We could be in for a wild ride ahead with the selling amounting to as much as $76 billion.
So far in Q2 2020—which closes out this coming week—the S&P 500 has gained nearly 25%.
While it has been a choppy ride recently as surging coronavirus cases have roiled stocks, markets could see a fresh wave of selling next week as pensions, other funds, and investors unload some of their big gains and switch to bonds.
JPMorgan said that if stocks lose ground next week as a result of the end-of-quarter selling, investors should take it as a buying opportunity. Though there’s also a chance the volatility of the end of the quarter may have already been playing out in the equity derivatives market.
“The end of the quarter is going to be pretty interesting, given how much the market has moved during this quarter,” said KKM Financial managing director Dan Deming. “There could be volatility here. We already witnessed it and there’s potential for more, as we move toward the end of Q2.”
At month end, bond strategists watch for moves in fixed income markets as pension sand other funds recalibrate their portfolios. But the end of a quarter is an even bigger event, and given this quarter’s bi move higher in stocks, there’s speculation that there may be a sizable move by pension funds into bonds.
“We estimate that U.S. corporate pensions will move about $35 billion into fixed income,” said Michael Schumacher, director of rates strategy at Wells Fargo, adding that this is the largest flow in the six years since he has tracked portfolio rebalancing.
“The reasons are pretty obvious,” Schumacher continued. “You had this massive rally in stocks and bonds haven’t been keeping pace.”
But the move could be even larger.
JPMorgan analysts see a $65 billion rebalancing flow from U.S. defined benefit pension funds, while Goldman Sachs is estimating a $76 billion wave of selling by pensions.
“While we acknowledge the risk of a small correction in equity markets over the coming two weeks as a result of this negative equity rebalancing flow,” the JPMorgan analysts wrote, “we continue to believe that we are in a strong bull market in equities and any dip would represent a buying opportunity.”
But while JPMorgan sees this wave of selling as chance to buy, Mohamed El-Erian said he’s waiting to put cash to work as the stock market faces continued uncertainty with the coronavirus pandemic.
“I have money on the sidelines, and I missed the last rally of the last three weeks. I’m not putting it to work here,” El-Erian, chief economic advisor at Allianz, said this week.
El-Erian is waiting until he sees areas “under the umbrella.”

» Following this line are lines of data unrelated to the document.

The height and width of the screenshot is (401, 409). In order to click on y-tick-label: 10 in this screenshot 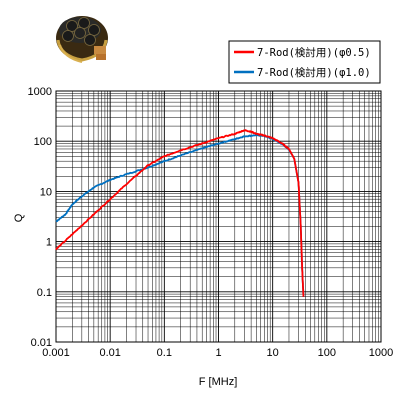, I will do `click(46, 192)`.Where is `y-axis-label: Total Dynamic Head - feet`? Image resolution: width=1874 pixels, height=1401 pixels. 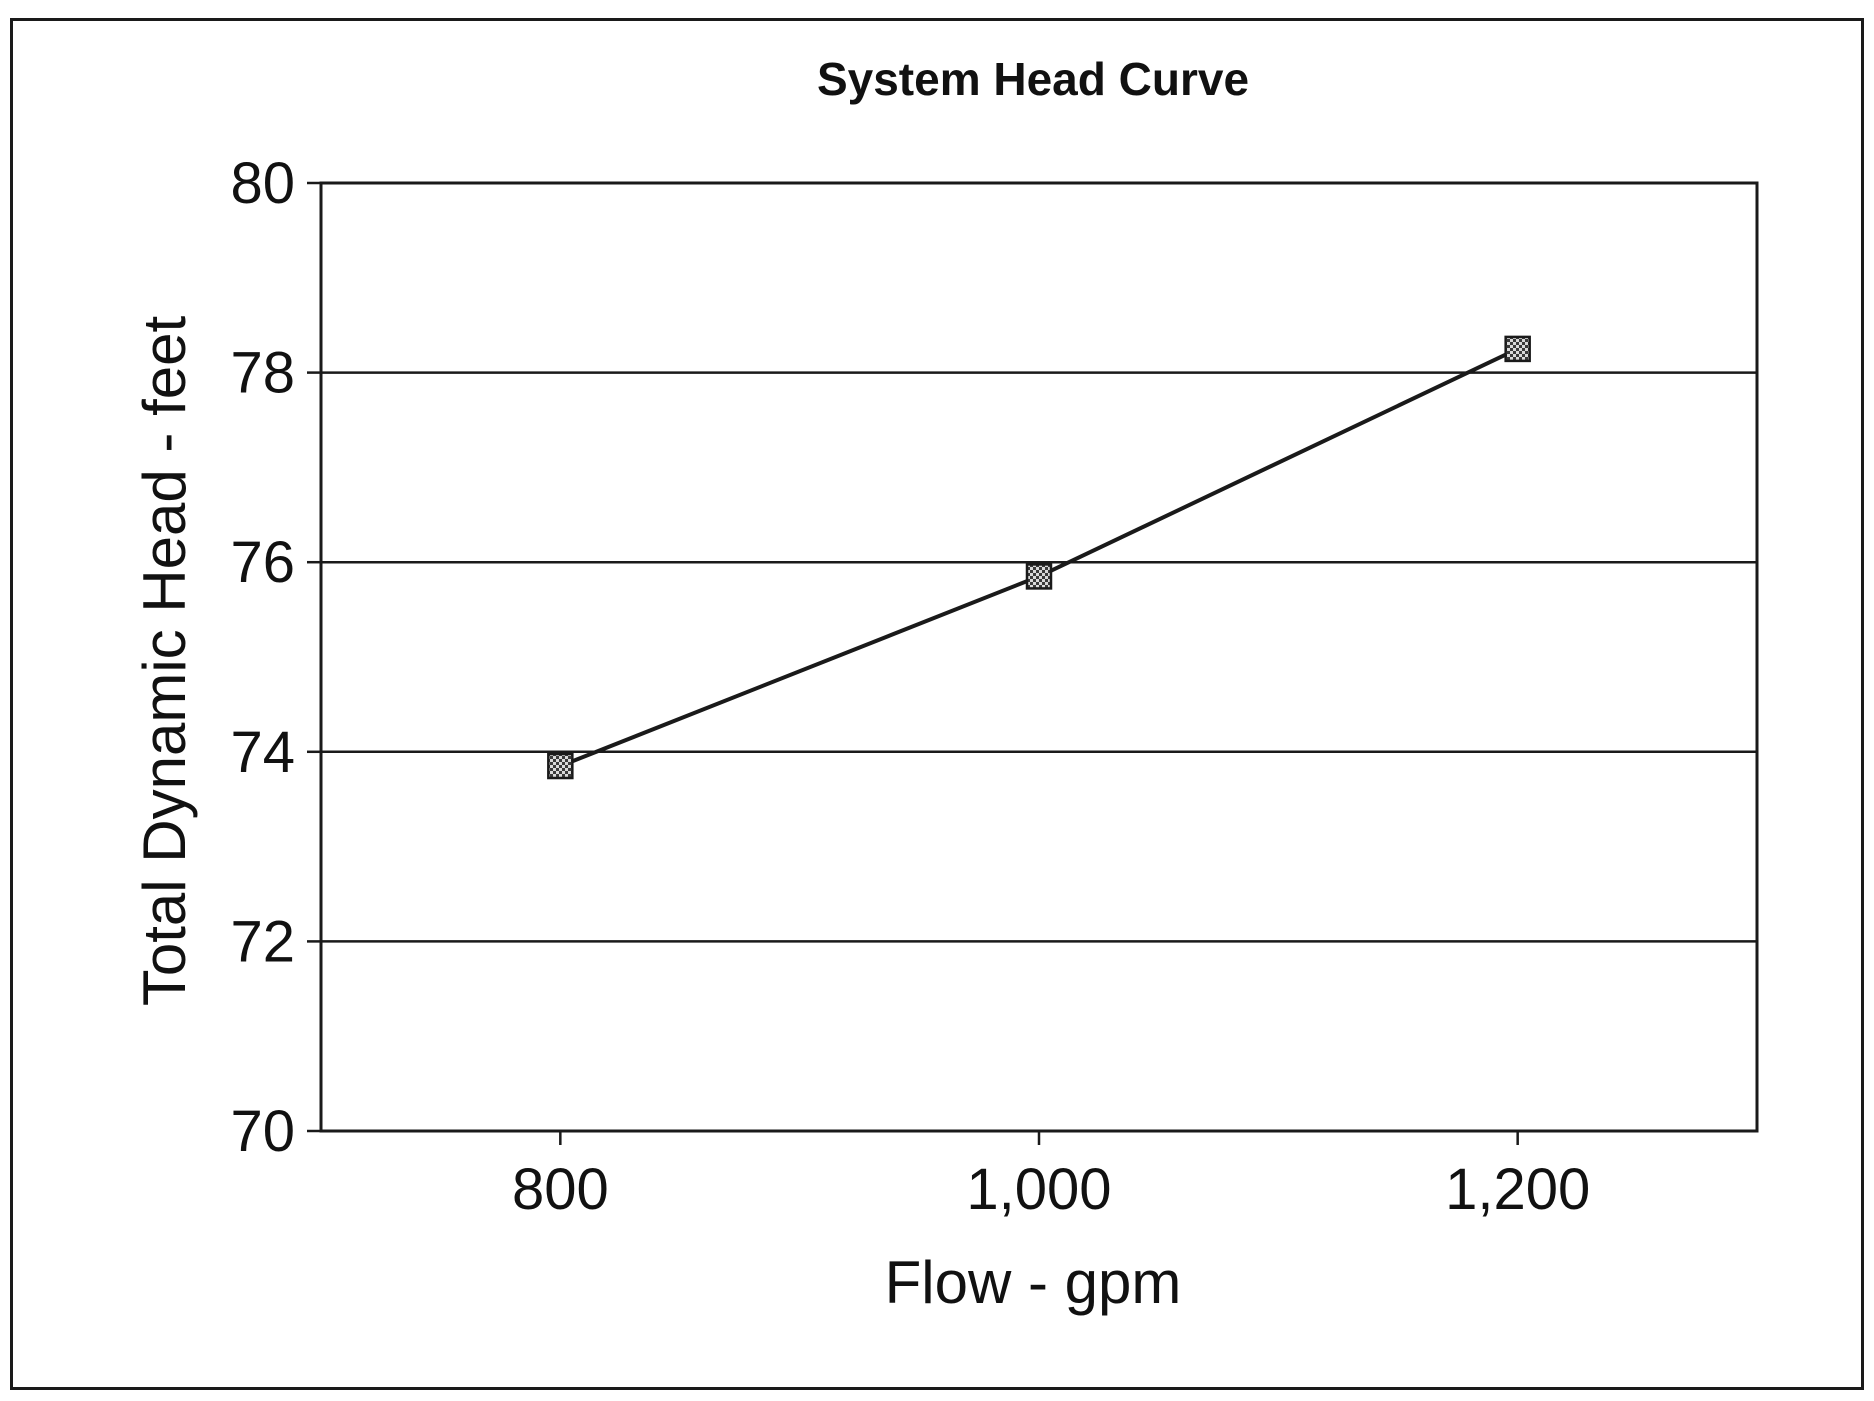 y-axis-label: Total Dynamic Head - feet is located at coordinates (164, 662).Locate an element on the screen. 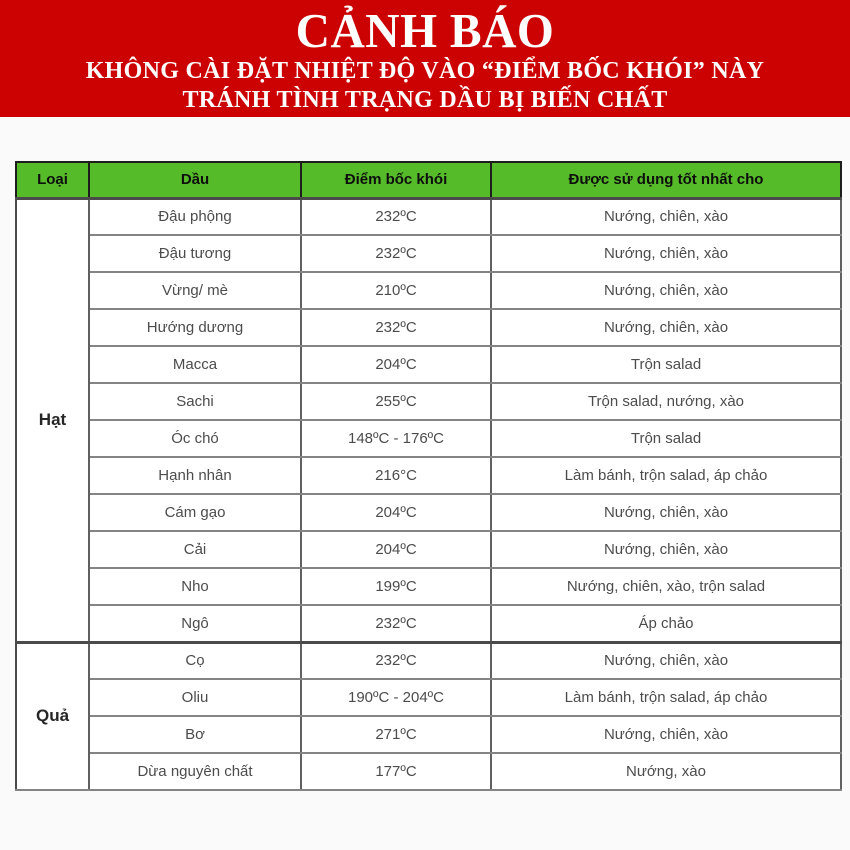 Image resolution: width=850 pixels, height=850 pixels. table-row: Cải 204ºC Nướng, chiên, xào is located at coordinates (429, 550).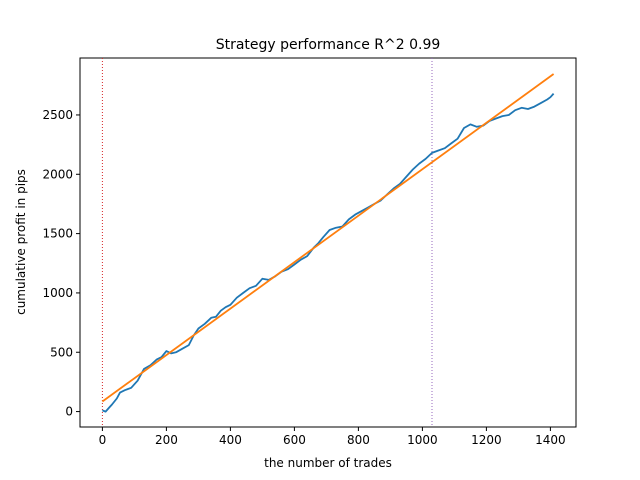 Image resolution: width=640 pixels, height=480 pixels. Describe the element at coordinates (58, 234) in the screenshot. I see `y-tick-label-3: 1500` at that location.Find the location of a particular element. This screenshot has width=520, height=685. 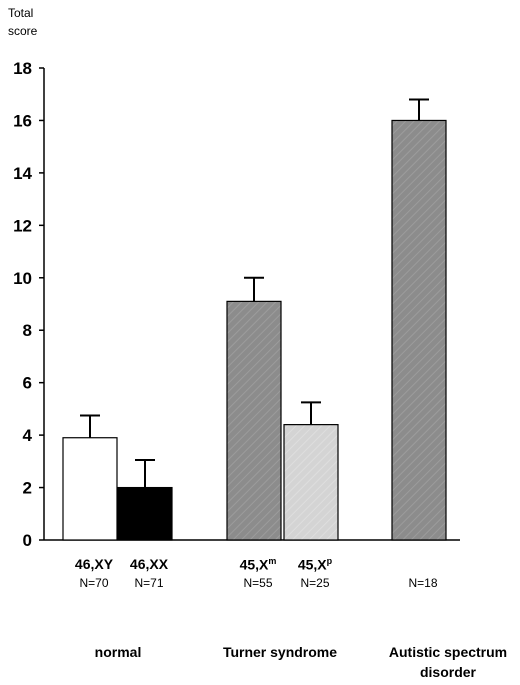

category-label: 46,XY is located at coordinates (94, 564).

“There’s two types of umbrellas out there,” El-Erian continued. “If you are comfortable with moral hazard, the umbrella support by the Fed, which involves high-quality bonds and certain high-yield bonds. If you’re comfortable with a market-based umbrella, it is companies with very strong balance sheets and positive cash-flow generation. There’s quite a few of them… out there, and I suspect they will continue to do well, albeit in a very volatile fashion.”
The economist believes the volatility will continue until the market has an “anchor” to hang on to. Early on in the pandemic, the anchor was the policy responses from the Federal Reserve and Congress, and then the anchor transitioned to economies beginning to reopen as the coronavirus curve appeared to be flattening. But after that, retail investors pushed the market higher with Goldman saying much of mom-and-pop investors’ outperformance occurring in the middle of May as the spread of the coronavirus seemed to be slowing and less-bad economic data encouraged bargain hunting.
“But retain flows no longer have the same influence,” El-Erian said. “You can see from what’s happened to the rotation trade. … So the big question is, what is the next anchor for markets? And it’s not clear to me where that’s going to come from.”